The sufficiency of only the lipid transfer domain to carry out physiological functions, has been reported not only for PITPs, but also in other groups of lipid transfer proteins. The N-terminal domain of the lipid transfer protein Atg2 was found to be sufficient for rescuing stalled autophagosome biogenesis in Atg2^-/- cells. This was directly dependent on the ability of the domain to transfer glycerophospholipids at the ER-autophagosome interface [97]. Likewise, members of the ORP family and their yeast homologues (Osh proteins) consist of proteins that either have only the lipid transfer OSBP-related domain (ORD) or also have additional domains (PH domain, FFAT motif, ankyrin repeats) (reviewed in [98]). Although both single or multi-domain ORP or Osh proteins are able to transfer sterols at contact sites, a recent study has shown that overexpression of ORP2, which only has the ORD domain, can restore PM cholesterol transfer in HeLa cells deleted of the multidomain ORP1 protein [99]. However, in case of CERT protein, while the lipid transfer START domain alone can carry out ceramide transfer across artificial phospholipid bilayers [100], the Golgi targeting PH domain and the ER targeting FFAT motif are required for efficient ceramide transfer at ER-Golgi contact sites [24]. Thus an emerging principle might be that while the lipid transfer domain of a multi-domain protein might be sufficient to rescue phenotypes, it may not be able to do so under some conditions, where for example ongoing cellular physiology demands that the lipid transfer activity be concentrated at an MCS. The identification of suitable in vivo mammalian signalling systems will help test this idea.

Future Perspectives

Emerging studies from genomic sequencing studies indicate that Class IIA PITPs are distributed widely with diverse domain architectures in which a PITP_d is encoded in along with one or more additional domains. Experimental studies of these in tractable genetic model systems indicate that several of these domains play an important role in the accurate localization of the PITP_d, for example at ER-PM MCS. This may therefore be the raison d’être for the evolution of multidomain PITPs where additional domains help to position the PITP_d at specific sub-cellular locations such as individual MCS to mediate localized lipid transfer reactions.
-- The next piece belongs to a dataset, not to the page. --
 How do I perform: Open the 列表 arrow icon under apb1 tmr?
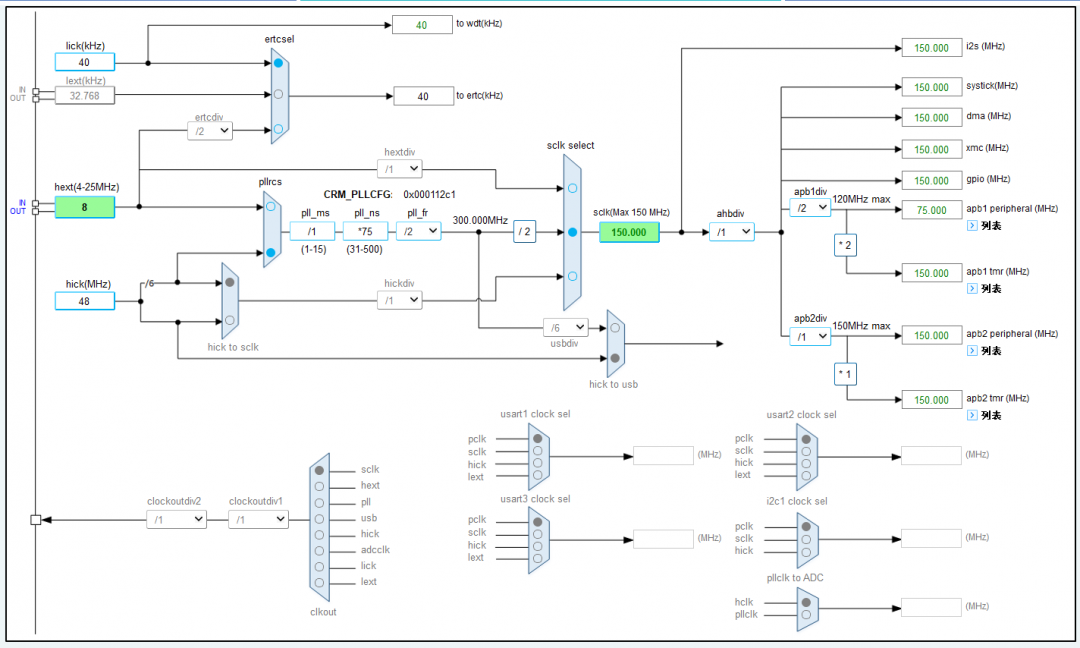[972, 287]
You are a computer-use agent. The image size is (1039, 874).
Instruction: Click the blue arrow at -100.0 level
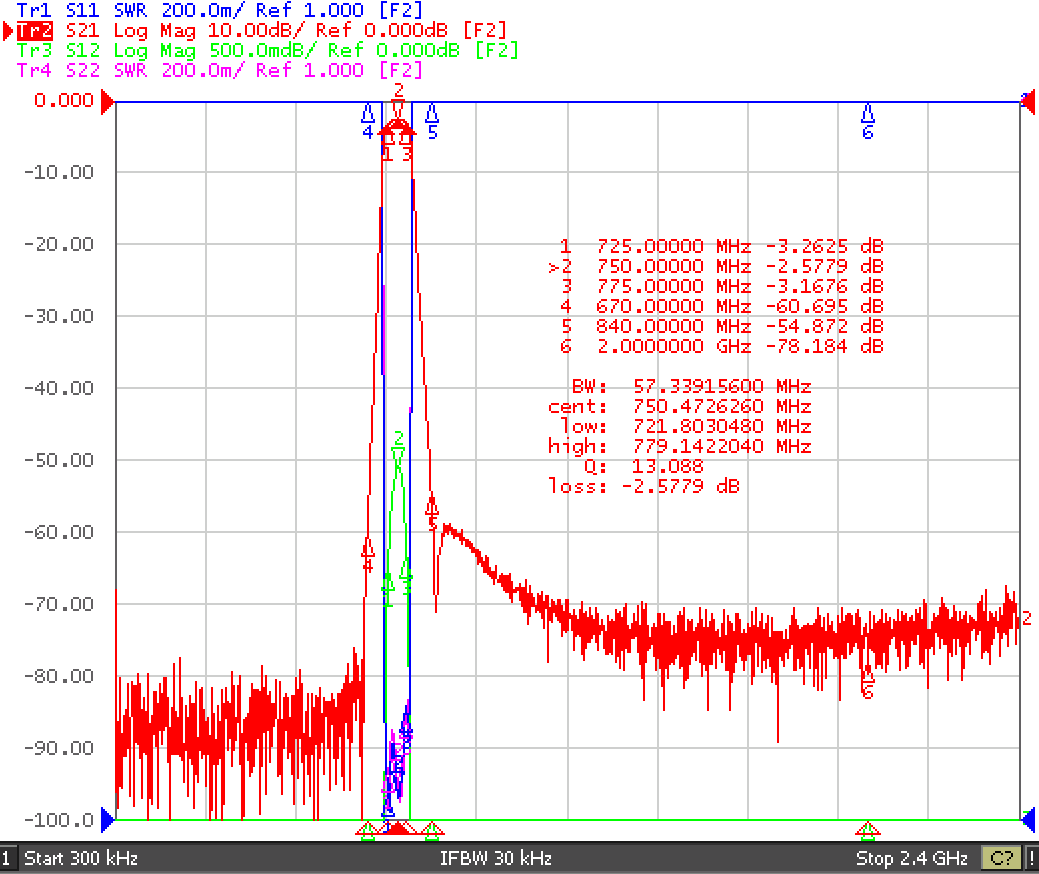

Once localized accurately, the PITP_d can mediate localized lipid transfer at these MCS. It is presently unclear whether, once correctly localized, the lipid transfer reaction of a multidomain PITP is constitutive or regulated. The mechanisms by which the PI transfer reactions of the PITP_d are regulated remain to be determined. In addition, the identification of additional in vivo model systems and cell types where the function of Class IIA PITPs can be mapped to ongoing physiological processes will hugely assist further analysis of this class of proteins.